▶ **TASK DESCRIPTION**
Rewrite every one of the rows below, putting "screen capture" wherever "screenshot" occurs and leaving all else unchanged.

▶ **EXTRACTED DATA**
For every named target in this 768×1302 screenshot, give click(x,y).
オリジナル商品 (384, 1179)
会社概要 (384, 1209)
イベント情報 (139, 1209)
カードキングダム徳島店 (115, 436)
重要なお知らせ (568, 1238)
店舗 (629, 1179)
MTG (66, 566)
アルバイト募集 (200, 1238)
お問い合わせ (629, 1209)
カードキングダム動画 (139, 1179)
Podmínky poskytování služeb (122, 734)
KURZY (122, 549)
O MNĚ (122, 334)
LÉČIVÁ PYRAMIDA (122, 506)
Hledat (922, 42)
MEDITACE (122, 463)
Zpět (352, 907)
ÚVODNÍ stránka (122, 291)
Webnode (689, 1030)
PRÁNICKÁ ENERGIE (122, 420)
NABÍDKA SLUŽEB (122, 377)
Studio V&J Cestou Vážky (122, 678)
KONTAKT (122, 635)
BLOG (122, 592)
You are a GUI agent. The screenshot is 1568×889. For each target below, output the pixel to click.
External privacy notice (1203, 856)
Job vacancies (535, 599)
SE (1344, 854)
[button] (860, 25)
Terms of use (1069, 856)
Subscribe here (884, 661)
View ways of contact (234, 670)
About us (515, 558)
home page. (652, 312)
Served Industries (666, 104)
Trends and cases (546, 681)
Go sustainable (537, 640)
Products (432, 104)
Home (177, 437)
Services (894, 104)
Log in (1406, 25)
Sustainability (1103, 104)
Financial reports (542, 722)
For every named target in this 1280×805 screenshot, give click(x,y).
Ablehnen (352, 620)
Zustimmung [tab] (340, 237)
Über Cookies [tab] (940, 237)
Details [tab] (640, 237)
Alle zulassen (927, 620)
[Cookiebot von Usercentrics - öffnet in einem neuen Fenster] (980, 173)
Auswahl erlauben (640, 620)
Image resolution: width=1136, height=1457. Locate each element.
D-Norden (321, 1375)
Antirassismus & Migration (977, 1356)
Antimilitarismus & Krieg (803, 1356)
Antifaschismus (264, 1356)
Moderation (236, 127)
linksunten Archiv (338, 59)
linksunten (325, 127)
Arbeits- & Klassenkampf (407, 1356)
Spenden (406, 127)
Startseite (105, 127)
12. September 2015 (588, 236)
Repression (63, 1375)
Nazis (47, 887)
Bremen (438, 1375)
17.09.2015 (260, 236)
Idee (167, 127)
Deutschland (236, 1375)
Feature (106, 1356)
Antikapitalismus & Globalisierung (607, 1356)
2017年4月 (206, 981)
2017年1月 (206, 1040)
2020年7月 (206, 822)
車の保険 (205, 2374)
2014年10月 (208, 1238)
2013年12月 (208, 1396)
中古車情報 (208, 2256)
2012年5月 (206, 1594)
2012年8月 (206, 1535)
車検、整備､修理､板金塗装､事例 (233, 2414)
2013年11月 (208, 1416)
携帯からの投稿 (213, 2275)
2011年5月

▶ **OUTPUT FOR THIS TASK**
For every named target in this 768×1302 screen capture, give click(x,y).
オリジナル商品 (384, 1179)
会社概要 (384, 1209)
イベント情報 (139, 1209)
カードキングダム徳島店 (115, 436)
重要なお知らせ (568, 1238)
店舗 (629, 1179)
MTG (66, 566)
アルバイト募集 (200, 1238)
お問い合わせ (629, 1209)
カードキングダム動画 (139, 1179)
Podmínky poskytování služeb (122, 734)
KURZY (122, 549)
O MNĚ (122, 334)
LÉČIVÁ PYRAMIDA (122, 506)
Hledat (922, 42)
MEDITACE (122, 463)
Zpět (352, 907)
ÚVODNÍ stránka (122, 291)
Webnode (689, 1030)
PRÁNICKÁ ENERGIE (122, 420)
NABÍDKA SLUŽEB (122, 377)
Studio V&J Cestou Vážky (122, 678)
KONTAKT (122, 635)
BLOG (122, 592)
You are a GUI agent. The screen capture is 1568×889. For each target below, output the pixel to click.
External privacy notice (1203, 856)
Job vacancies (535, 599)
SE (1344, 854)
[button] (860, 25)
Terms of use (1069, 856)
Subscribe here (884, 661)
View ways of contact (234, 670)
About us (515, 558)
home page. (652, 312)
Served Industries (666, 104)
Trends and cases (546, 681)
Go sustainable (537, 640)
Products (432, 104)
Home (177, 437)
Services (894, 104)
Log in (1406, 25)
Sustainability (1103, 104)
Financial reports (542, 722)
For every named target in this 1280×805 screen capture, give click(x,y).
Ablehnen (352, 620)
Zustimmung [tab] (340, 237)
Über Cookies [tab] (940, 237)
Details [tab] (640, 237)
Alle zulassen (927, 620)
[Cookiebot von Usercentrics - öffnet in einem neuen Fenster] (980, 173)
Auswahl erlauben (640, 620)
Image resolution: width=1136, height=1457. Locate each element.
D-Norden (321, 1375)
Antirassismus & Migration (977, 1356)
Antimilitarismus & Krieg (803, 1356)
Antifaschismus (264, 1356)
Moderation (236, 127)
linksunten Archiv (338, 59)
linksunten (325, 127)
Arbeits- & Klassenkampf (407, 1356)
Spenden (406, 127)
Startseite (105, 127)
12. September 2015 (588, 236)
Repression (63, 1375)
Nazis (47, 887)
Bremen (438, 1375)
17.09.2015 (260, 236)
Idee (167, 127)
Deutschland (236, 1375)
Feature (106, 1356)
Antikapitalismus & Globalisierung (607, 1356)
2017年4月 (206, 981)
2017年1月 (206, 1040)
2020年7月 (206, 822)
車の保険 (205, 2374)
2014年10月 (208, 1238)
2013年12月 (208, 1396)
中古車情報 (208, 2256)
2012年5月 (206, 1594)
2012年8月 (206, 1535)
車検、整備､修理､板金塗装､事例 (233, 2414)
2013年11月 (208, 1416)
携帯からの投稿 (213, 2275)
2011年5月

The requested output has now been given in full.